The co-design of hardware and service for every distinct use case, historically, is unlikely to last. It’s like saying that computers are mostly use-case specific devices, and therefore the motherboard, processor, memory, peripherals and software must all be co-designed by the same manufacturer. That was actually true at some point, but then minicomputers and PCs came along. Once the performance of a device becomes good enough for most use cases (in M2M that might mean lifespan, battery life or processing power, for example), modularization ensues and general purpose devices emerge. This is because once performance becomes good enough, the flexibility and “mix and match” possibilities of a modular design becomes more economical and more valuable than the expensive full co-design.
You might argue that jet engine monitoring (the industrial internet), for example, will never use the same platform as say home automation. That might be true. The way it typically unfolds is that “easy” applications will start using the new technology (in casu the M2M platform) first, and then will suck in more and more advanced use cases. The industrial, high performance ones will be the last to succumb (if at all – people are still buying mainframe computers). However, are home automation, in-car connectivity, smart metering, etc so disconnected in people’s lives that they warrant different technologies?
Tsahi: You gave the example of the app store and apps as a way to drive an ecosystem in smartphones, and the explosive growth we see there today. What do you think will happen in the M2M business? Can apps be the prevalent driving force as well or will there be a different ecosystem?
Stijn: Digital ecosystems as we understand them emerge when separate groups, e.g. developers, consumers and device makers, are empowered to interact and transact with each other efficiently. In smartphones, the catalyst to this interaction are apps and app stores. Apps are where the value is created in smartphone ecosystems (but not necessarily where it is captured).
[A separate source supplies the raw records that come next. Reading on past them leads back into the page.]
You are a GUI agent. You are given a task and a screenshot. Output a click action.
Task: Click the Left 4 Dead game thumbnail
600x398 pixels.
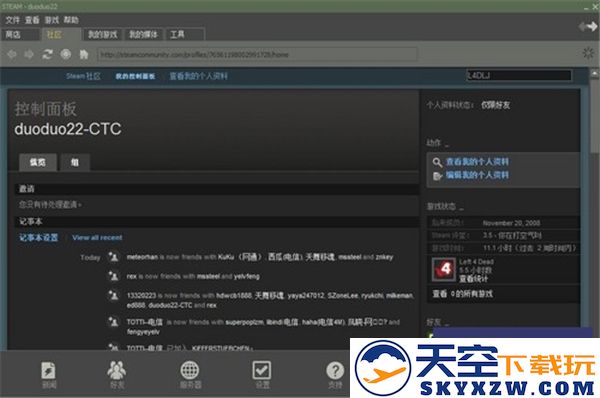(444, 269)
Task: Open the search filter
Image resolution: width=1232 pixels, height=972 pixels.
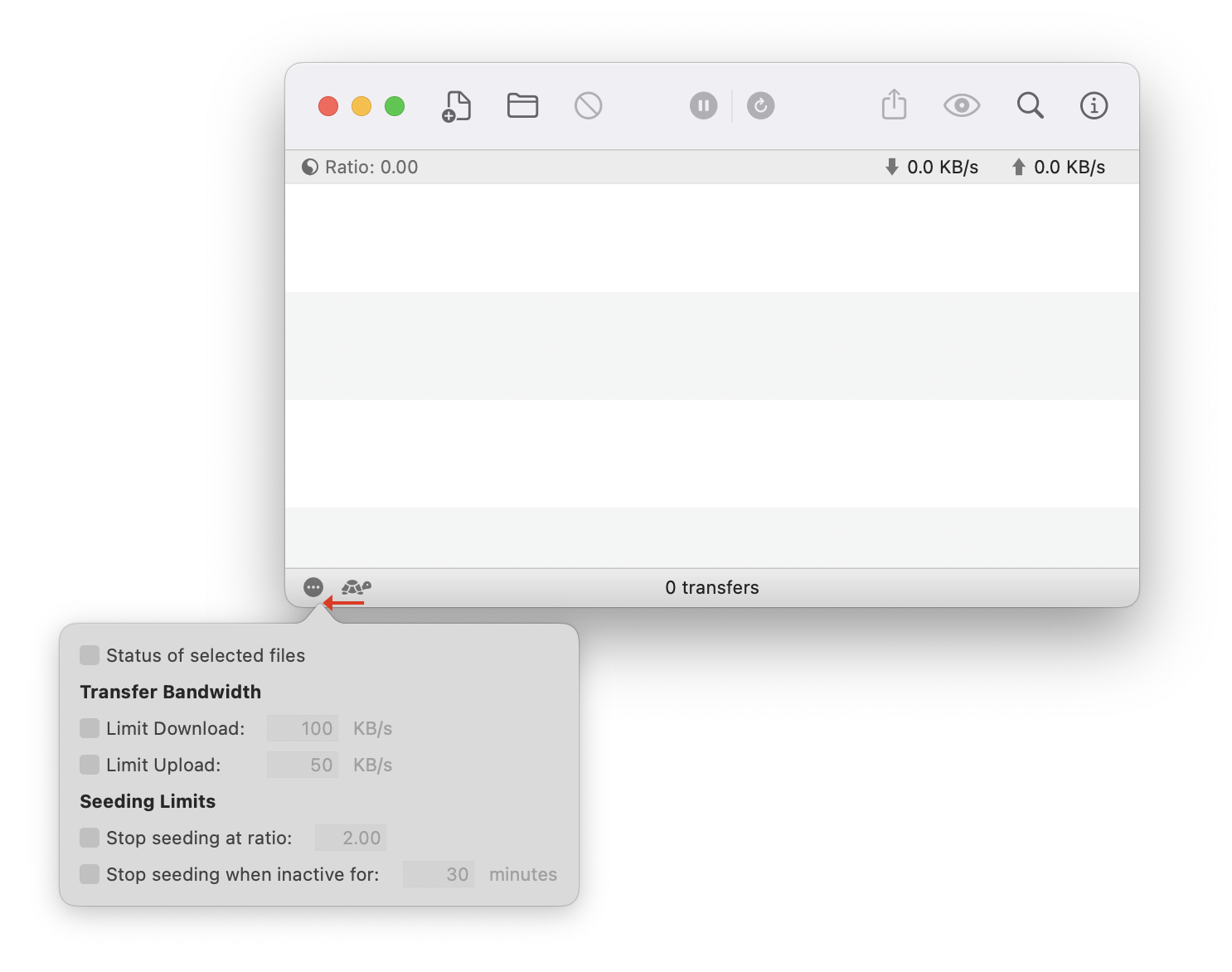Action: click(x=1030, y=105)
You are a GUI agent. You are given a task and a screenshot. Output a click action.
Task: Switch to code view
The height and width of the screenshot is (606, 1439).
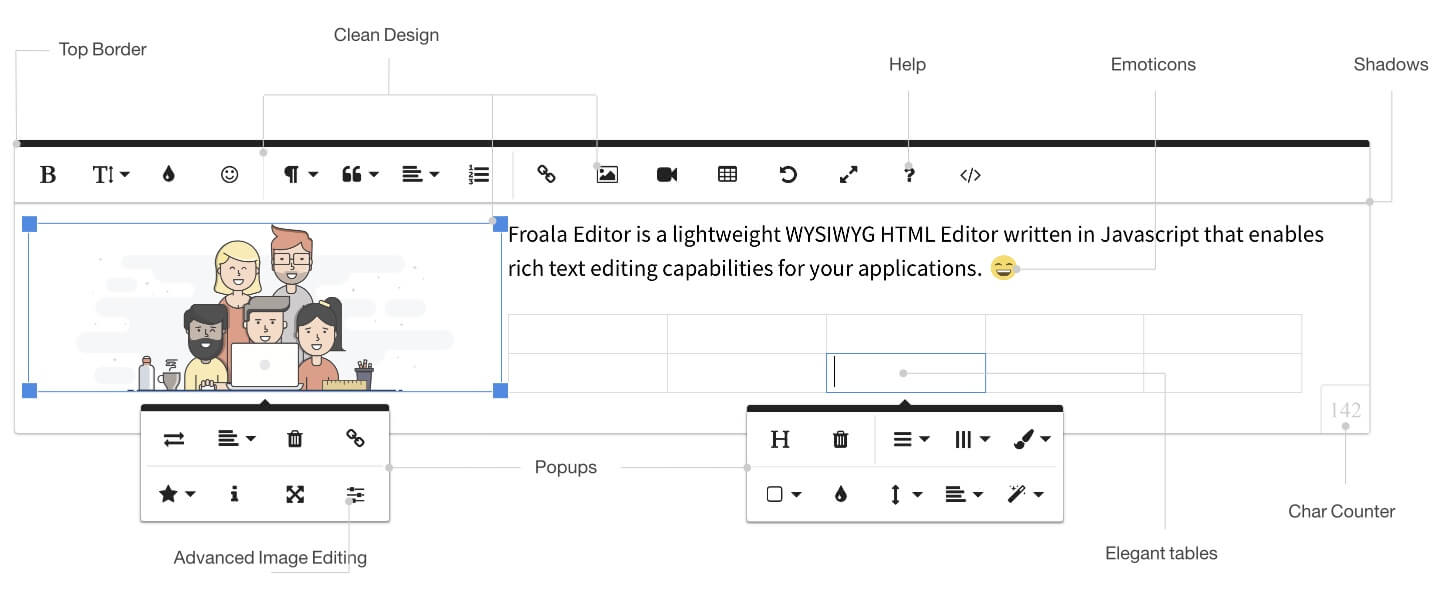(x=970, y=175)
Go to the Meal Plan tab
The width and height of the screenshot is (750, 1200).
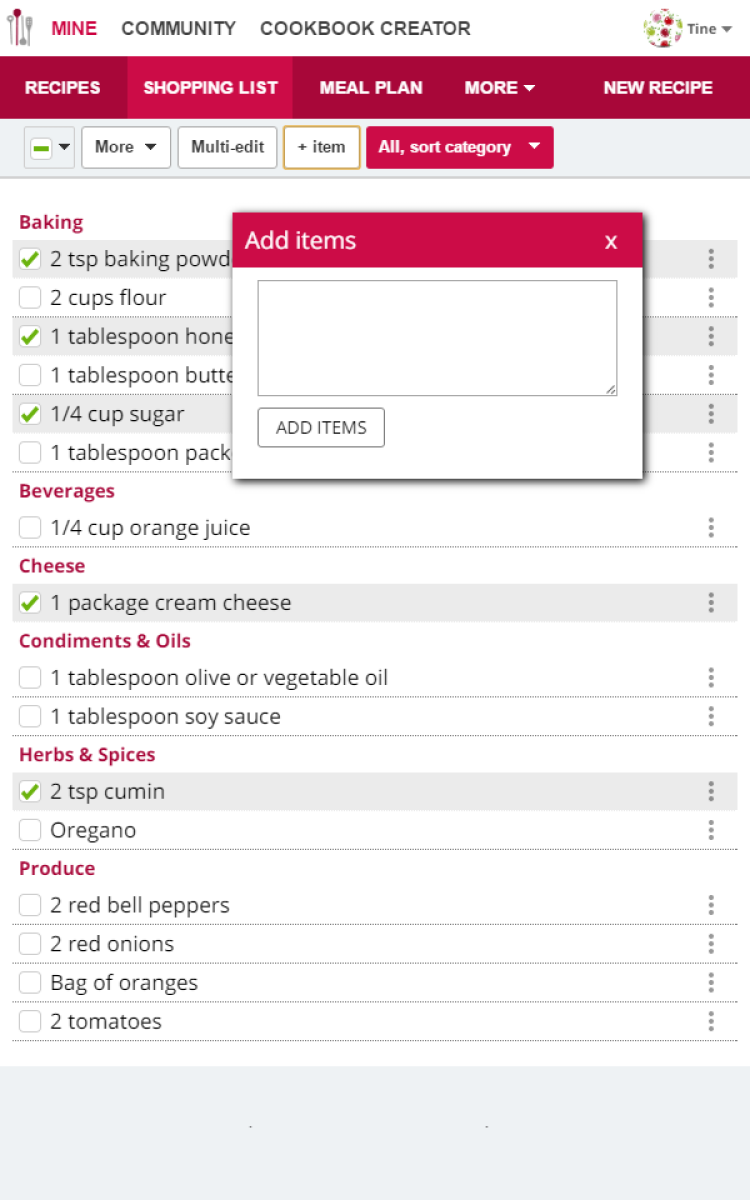point(371,88)
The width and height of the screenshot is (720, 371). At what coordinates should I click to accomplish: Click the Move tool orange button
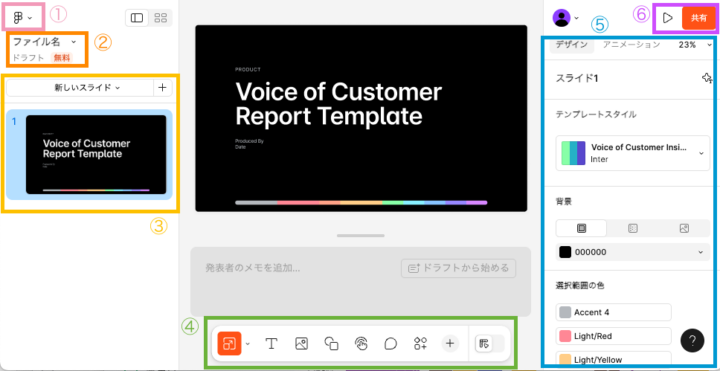(x=229, y=343)
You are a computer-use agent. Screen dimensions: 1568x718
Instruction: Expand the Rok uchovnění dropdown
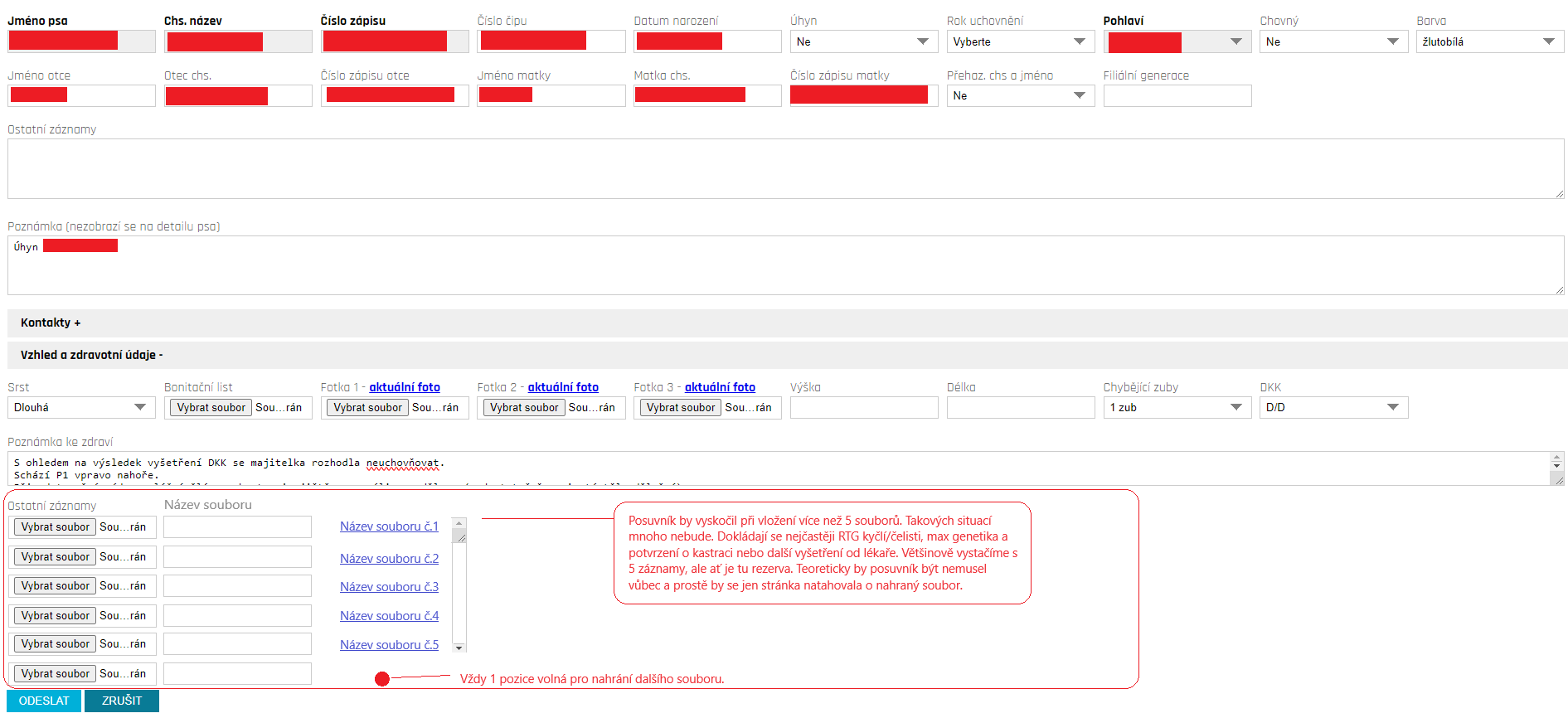[1019, 41]
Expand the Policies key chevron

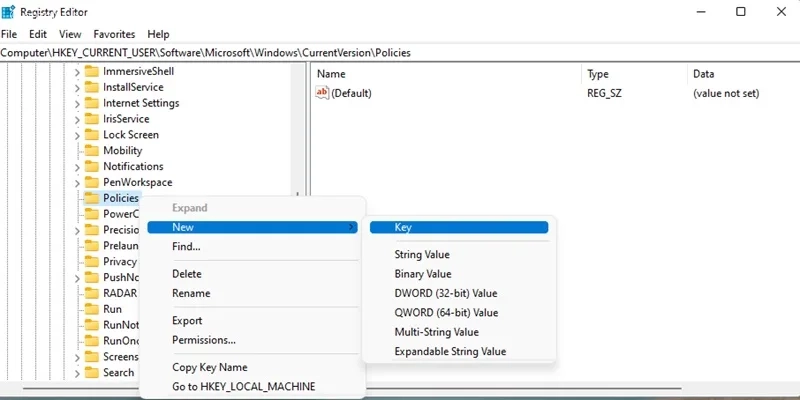click(77, 199)
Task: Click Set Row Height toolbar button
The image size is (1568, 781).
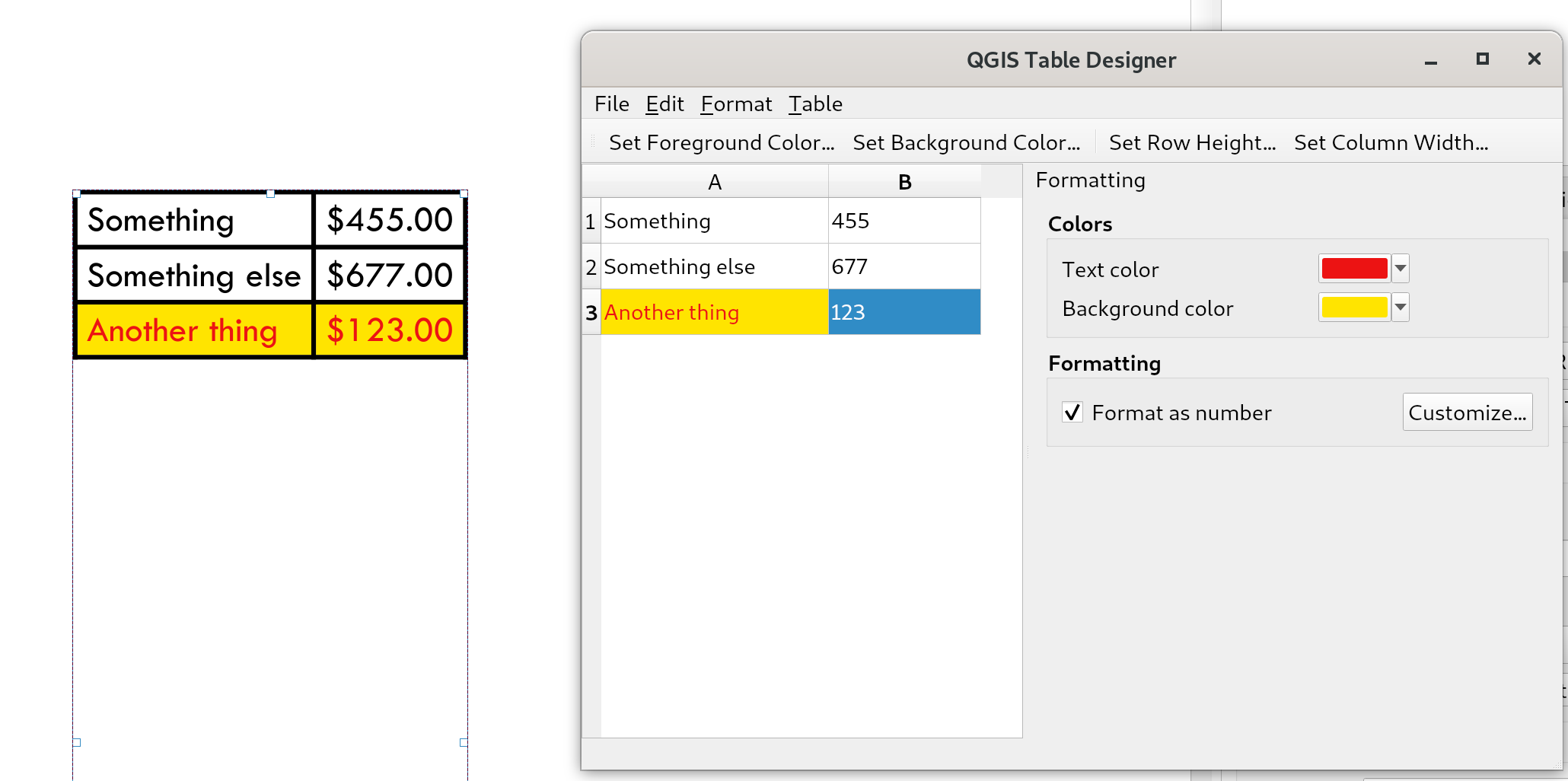Action: 1191,143
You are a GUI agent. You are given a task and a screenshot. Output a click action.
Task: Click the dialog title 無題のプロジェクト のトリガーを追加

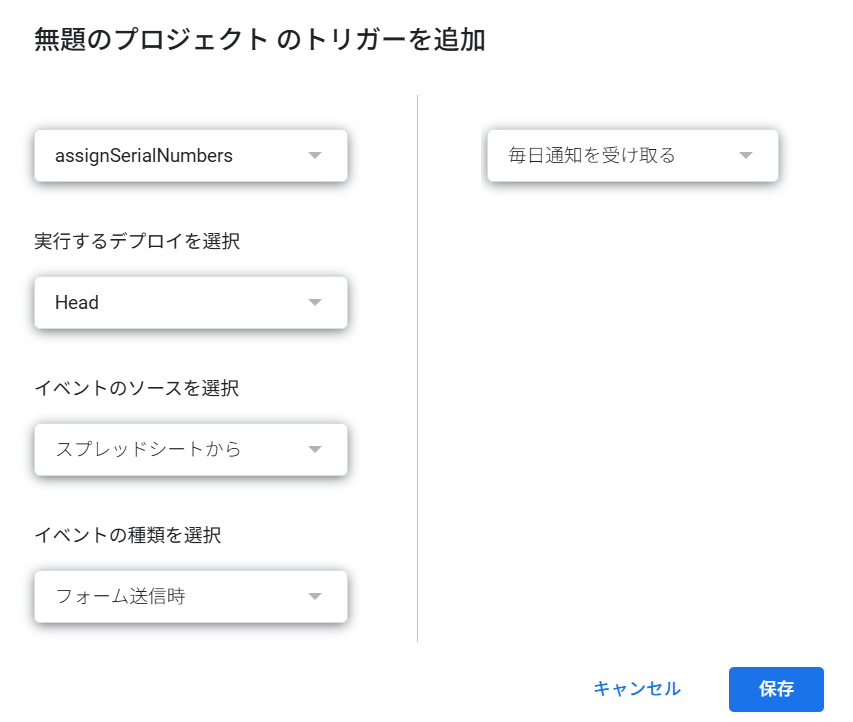[259, 40]
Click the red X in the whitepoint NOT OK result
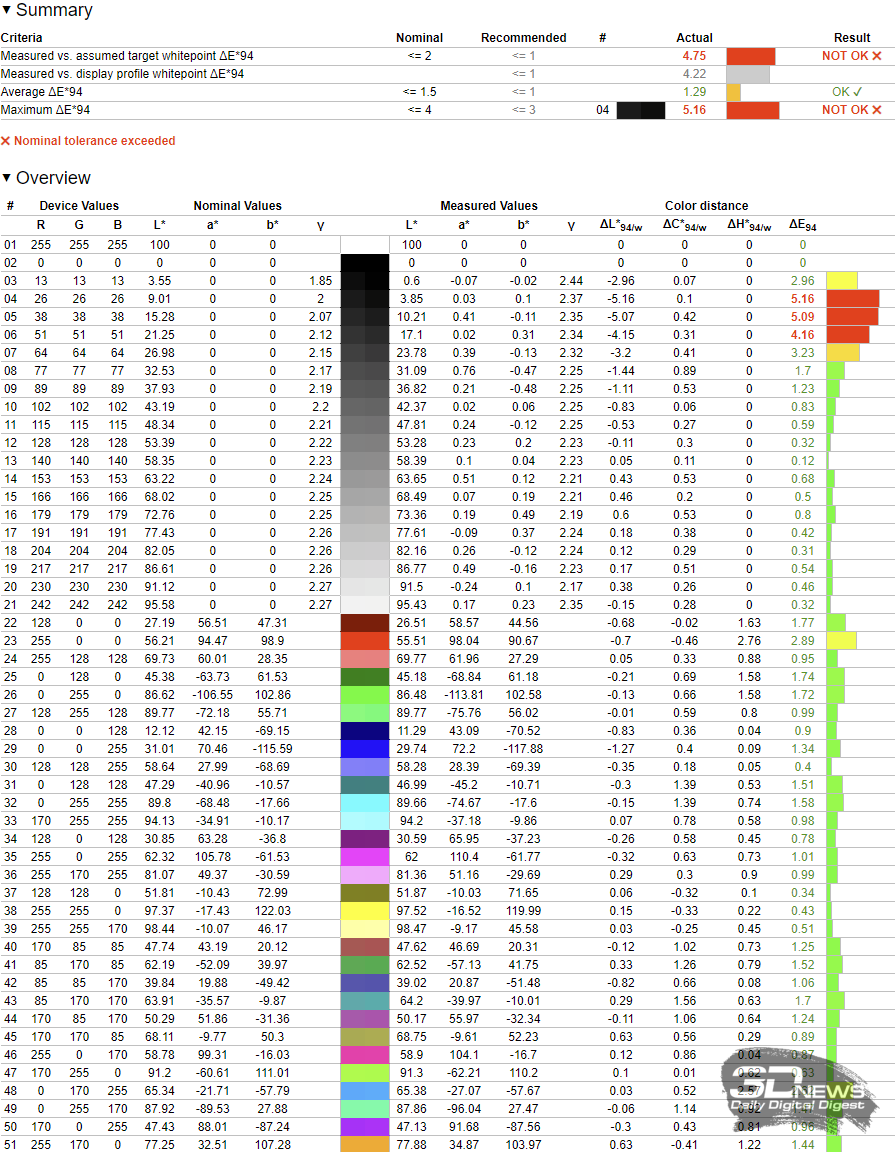895x1152 pixels. [877, 56]
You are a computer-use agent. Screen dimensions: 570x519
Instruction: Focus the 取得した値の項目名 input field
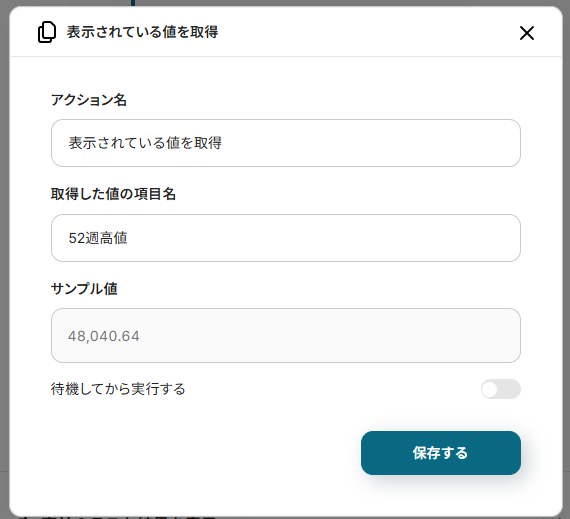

Where will value be created in a possible M2M ecosystem? It could be devices, but that’s unlikely as devices by themselves don’t solve user needs. It’s rather the services which will be the focal point (fed with data by said devices). Services might be closely tied to devices, or not. If you’re monitoring a jet engine, then they likely are. If you’ve monitoring pollution or traffic conditions with thousands of sensors owned by a community of people rather than a single organization, then the link is more tenuous. Services can include centralized software components in the cloud, APIs, device management systems or managed services (i.e. involving actual humans).
If you think about services as a focal point for the ecosystem, then the diversity in devices might become less important, as well. The ecosystem winner(s) could emerge on another layer, like cloud services.